## [Exercise goal]
Set out part of the material below as a Markdown table with a "Number" column and a "Line" column, one row per line and blank lines omitted. Start with the line that contains "Expand the Categories menu" and continue through the line that contains "tap(91, 138)".
————
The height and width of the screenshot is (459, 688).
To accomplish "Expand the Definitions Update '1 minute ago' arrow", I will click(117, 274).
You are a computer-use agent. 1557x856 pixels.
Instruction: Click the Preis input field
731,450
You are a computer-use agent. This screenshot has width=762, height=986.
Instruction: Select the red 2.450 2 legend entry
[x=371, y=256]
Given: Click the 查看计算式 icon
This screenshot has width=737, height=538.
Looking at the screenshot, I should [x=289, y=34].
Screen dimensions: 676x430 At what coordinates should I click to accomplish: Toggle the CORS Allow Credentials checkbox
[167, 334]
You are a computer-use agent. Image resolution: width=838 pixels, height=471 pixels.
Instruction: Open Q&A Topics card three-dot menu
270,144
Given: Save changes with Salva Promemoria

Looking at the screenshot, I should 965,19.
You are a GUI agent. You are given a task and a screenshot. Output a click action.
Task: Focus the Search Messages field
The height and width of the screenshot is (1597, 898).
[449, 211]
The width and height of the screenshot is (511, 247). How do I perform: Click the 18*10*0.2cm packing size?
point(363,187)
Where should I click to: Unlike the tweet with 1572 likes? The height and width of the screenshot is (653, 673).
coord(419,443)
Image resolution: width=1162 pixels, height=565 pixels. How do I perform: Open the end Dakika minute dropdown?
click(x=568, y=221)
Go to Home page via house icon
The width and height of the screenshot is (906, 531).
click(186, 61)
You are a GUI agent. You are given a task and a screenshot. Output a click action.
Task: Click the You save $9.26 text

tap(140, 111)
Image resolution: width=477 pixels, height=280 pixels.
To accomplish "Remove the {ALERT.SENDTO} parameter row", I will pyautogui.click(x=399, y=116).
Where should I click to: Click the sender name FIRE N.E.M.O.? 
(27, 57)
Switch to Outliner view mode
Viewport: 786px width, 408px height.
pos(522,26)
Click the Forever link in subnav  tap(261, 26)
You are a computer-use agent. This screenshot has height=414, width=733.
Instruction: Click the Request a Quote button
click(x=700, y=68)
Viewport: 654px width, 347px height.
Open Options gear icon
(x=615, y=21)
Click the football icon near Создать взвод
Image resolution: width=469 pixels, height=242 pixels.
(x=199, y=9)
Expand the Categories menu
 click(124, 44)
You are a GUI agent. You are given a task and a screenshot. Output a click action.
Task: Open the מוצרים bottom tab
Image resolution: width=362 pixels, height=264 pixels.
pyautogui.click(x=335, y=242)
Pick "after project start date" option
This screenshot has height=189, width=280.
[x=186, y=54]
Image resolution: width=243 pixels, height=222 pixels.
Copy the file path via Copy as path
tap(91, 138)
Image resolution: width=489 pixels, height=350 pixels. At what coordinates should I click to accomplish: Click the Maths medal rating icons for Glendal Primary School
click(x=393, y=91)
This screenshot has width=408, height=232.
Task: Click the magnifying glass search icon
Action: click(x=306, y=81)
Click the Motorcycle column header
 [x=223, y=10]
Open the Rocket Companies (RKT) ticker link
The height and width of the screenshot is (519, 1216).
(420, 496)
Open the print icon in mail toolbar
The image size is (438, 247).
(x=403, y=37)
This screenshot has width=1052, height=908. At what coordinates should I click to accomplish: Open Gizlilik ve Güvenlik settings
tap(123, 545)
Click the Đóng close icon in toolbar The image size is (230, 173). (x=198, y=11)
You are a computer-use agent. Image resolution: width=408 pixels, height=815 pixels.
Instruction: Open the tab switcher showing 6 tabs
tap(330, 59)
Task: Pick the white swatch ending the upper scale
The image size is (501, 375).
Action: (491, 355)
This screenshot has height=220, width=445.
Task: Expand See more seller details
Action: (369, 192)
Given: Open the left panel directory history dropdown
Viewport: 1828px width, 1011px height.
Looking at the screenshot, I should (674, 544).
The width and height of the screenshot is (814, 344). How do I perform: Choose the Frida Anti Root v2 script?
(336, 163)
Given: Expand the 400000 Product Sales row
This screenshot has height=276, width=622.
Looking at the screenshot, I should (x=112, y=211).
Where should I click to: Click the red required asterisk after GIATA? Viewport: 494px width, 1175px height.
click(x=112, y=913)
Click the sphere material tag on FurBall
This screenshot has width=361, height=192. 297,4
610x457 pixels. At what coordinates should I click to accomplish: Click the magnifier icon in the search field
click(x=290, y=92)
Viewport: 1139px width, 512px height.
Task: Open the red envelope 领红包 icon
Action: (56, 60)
————
## [Solution to this problem]
| Number | Line |
|---|---|
| 1 | Expand the Categories menu |
| 2 |  click(124, 44) |
| 3 | You are a GUI agent. You are given a task and a screenshot. Output a click action. |
| 4 | Task: Open the מוצרים bottom tab |
| 5 | Image resolution: width=362 pixels, height=264 pixels. |
| 6 | pyautogui.click(x=335, y=242) |
| 7 | Pick "after project start date" option |
| 8 | This screenshot has height=189, width=280. |
| 9 | [x=186, y=54] |
| 10 | Image resolution: width=243 pixels, height=222 pixels. |
| 11 | Copy the file path via Copy as path |
| 12 | tap(91, 138) |